*** Records provided Section Begins ***

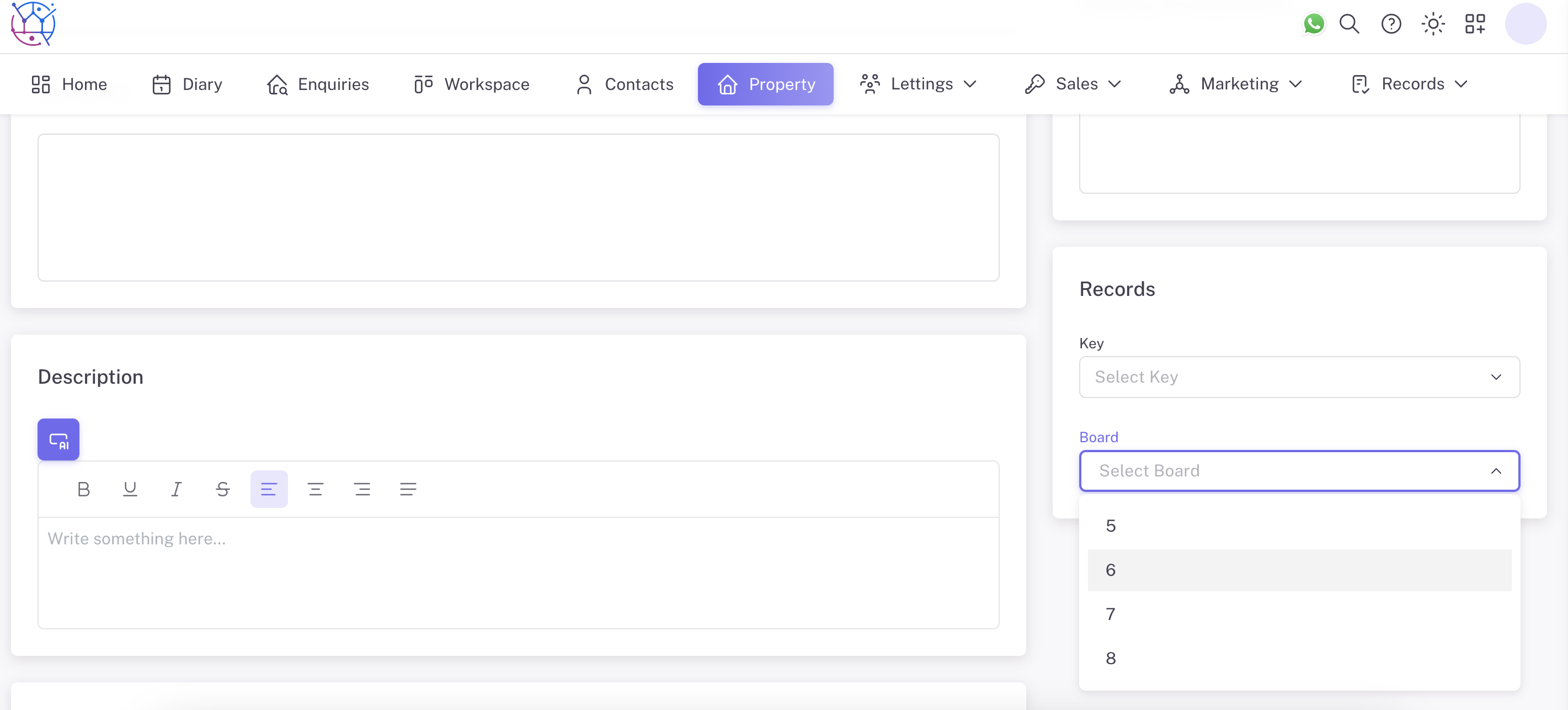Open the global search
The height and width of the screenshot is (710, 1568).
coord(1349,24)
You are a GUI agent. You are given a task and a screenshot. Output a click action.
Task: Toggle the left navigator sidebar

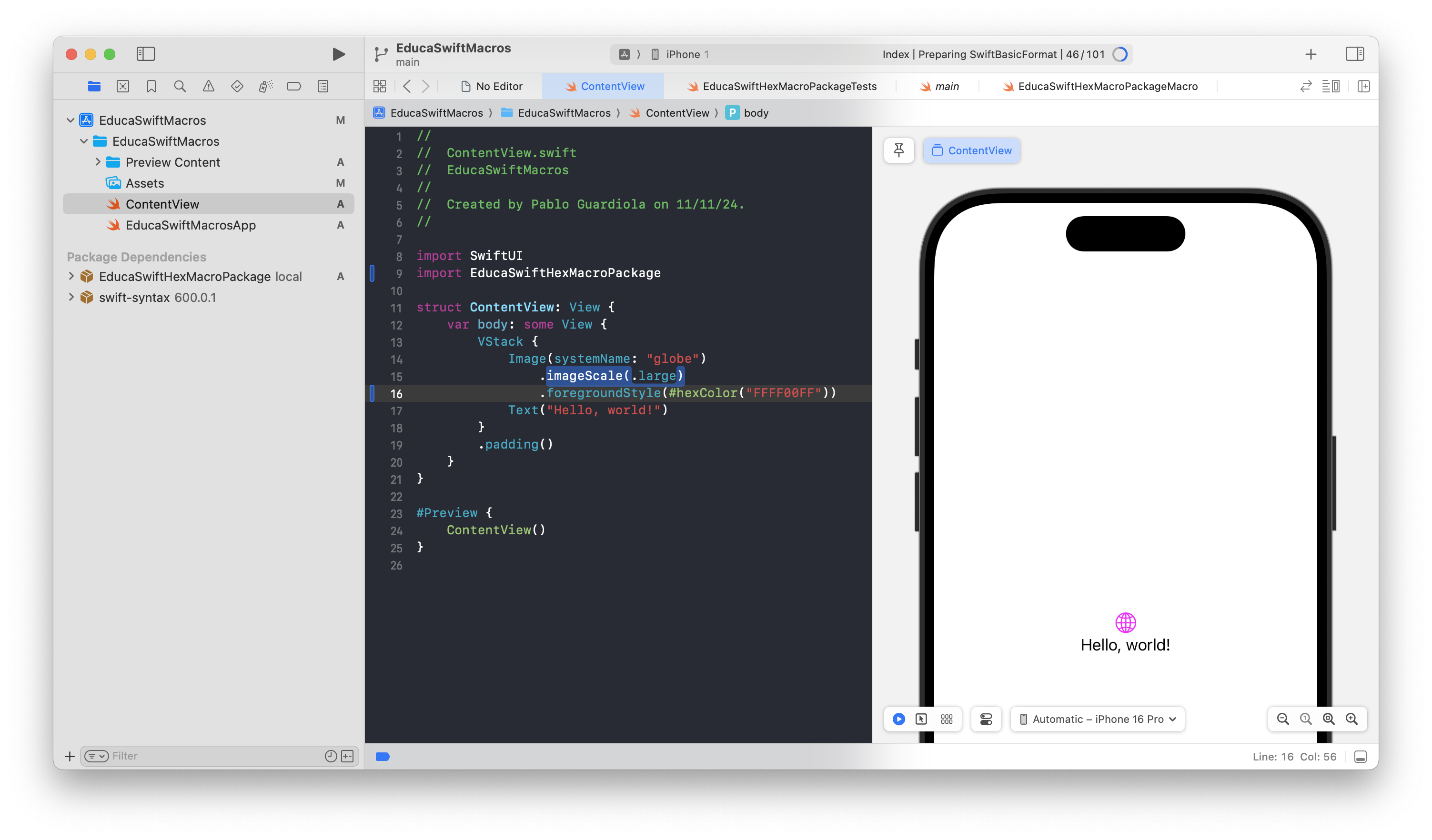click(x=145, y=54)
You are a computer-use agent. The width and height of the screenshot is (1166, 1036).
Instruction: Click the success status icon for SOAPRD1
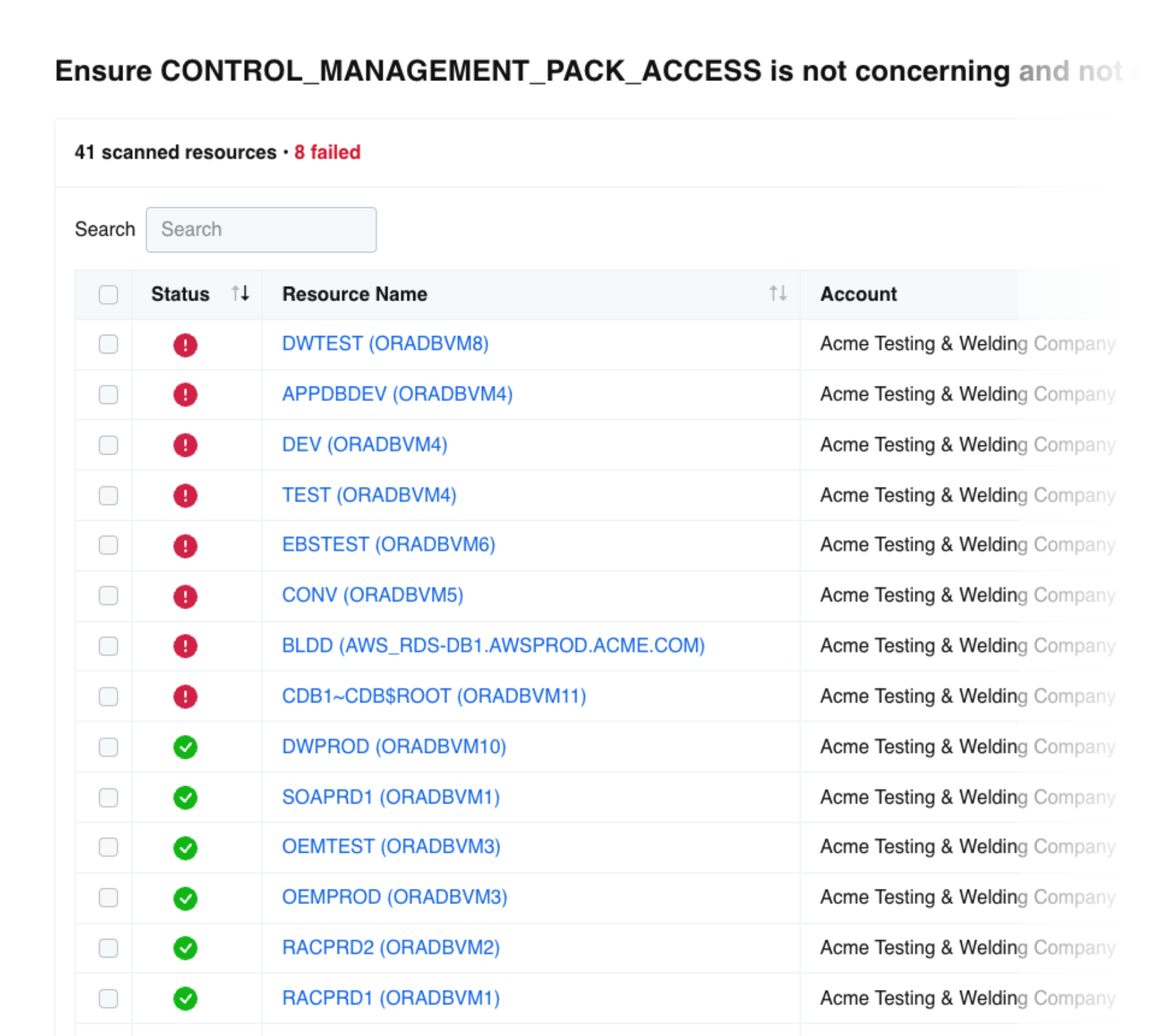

*** Records provided Section Ends ***

## Required action
The string "agent" appears in how many lines above? Answer with the number only.

## Solution for this task
2